20 dB feedback at 100 Hz (distortion divided by 10 at such frequency)
12 dB feedback between 54 Hz and 195 Hz (distortion divided by 4)
6 dB feedback between 35 Hz and 360 Hz (distortion divided by 2)....
Ah, I see where this is going. Curiously, it goes back to the very thing I've been harping on all along: goals. Different MF concepts are differentially suitable (by Leibniz or by Newton) to different parts of the sound compass. At higher frequencies, to obliterate hearable distortion. At lower frequencies, to obliterate the large resonance, without cutting distortion all that dramatically.

Indeed, if you wanted to make an extremely great two-driver little box, you might do just what steph_tsf has explained as the Cabasse approach. I never think about MF except for subs, but I see how Cabasse (and some of the wise persons on this thread) might think about producing great sound north of 120 Hz.

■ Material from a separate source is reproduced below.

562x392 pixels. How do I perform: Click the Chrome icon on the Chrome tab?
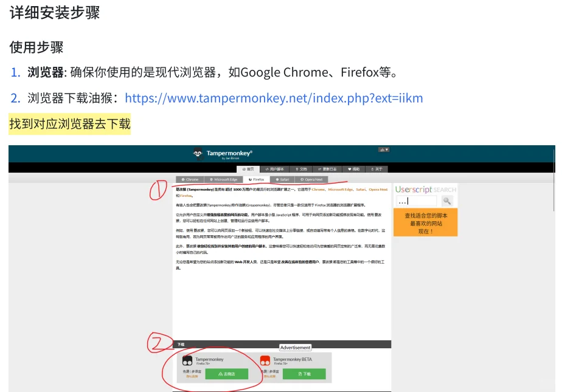(183, 180)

About Hombre's experiments with a piezo gizmo, might be great fun experimenting with a 10-cent crystal to make a $200 driver sound better (or if you are Philips, to make a $20 driver sound better). But in the DIY world, why not get an ACM accelerometer with spectacular specs for $25 on eBay?

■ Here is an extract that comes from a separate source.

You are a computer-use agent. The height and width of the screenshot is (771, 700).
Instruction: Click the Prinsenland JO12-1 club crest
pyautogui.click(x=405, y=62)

Not easy to work with piezo crystal because of the challenging parameters involved. The device has very large resistances and impedances which might slip hither and yon with frequency. Then you are playing the crystal into a device with an input impedance that may be hard to characterize too. Phase on an oscilloscope doesn't need much prodding to start wandering about. Which what I think Hombre might be finding as an artefact of measurement.

Ben
 
@ Gnobuddy

I don't have a problem if you think it's utterly ridiculous, others may not 😉
Not at all, I absolutely don't think it's utterly ridiculous. I think it's an excellent hypothesis - an untested idea, but a perfectly good one. Then, you "throw it at the wall and see if it sticks", as one colourful Australian put it. In other words, test the hypothesis (by simulation and/or actual experiment) to see if it actually works, or not. Nature has a way of letting inconvenient facts ruin perfectly good hypothesis, to misquote some famous person. 😀

In this case, this particular hypothesis has occurred to lots of smart young engineers, so it has been tested - many times - in the past. I had exactly the same idea myself once, in my early twenties, when I first came up against a rather complicated servo system (it was used to accurately stabilize the frequency of a laser). My idea didn't work, and ended up in the idea scrapyard.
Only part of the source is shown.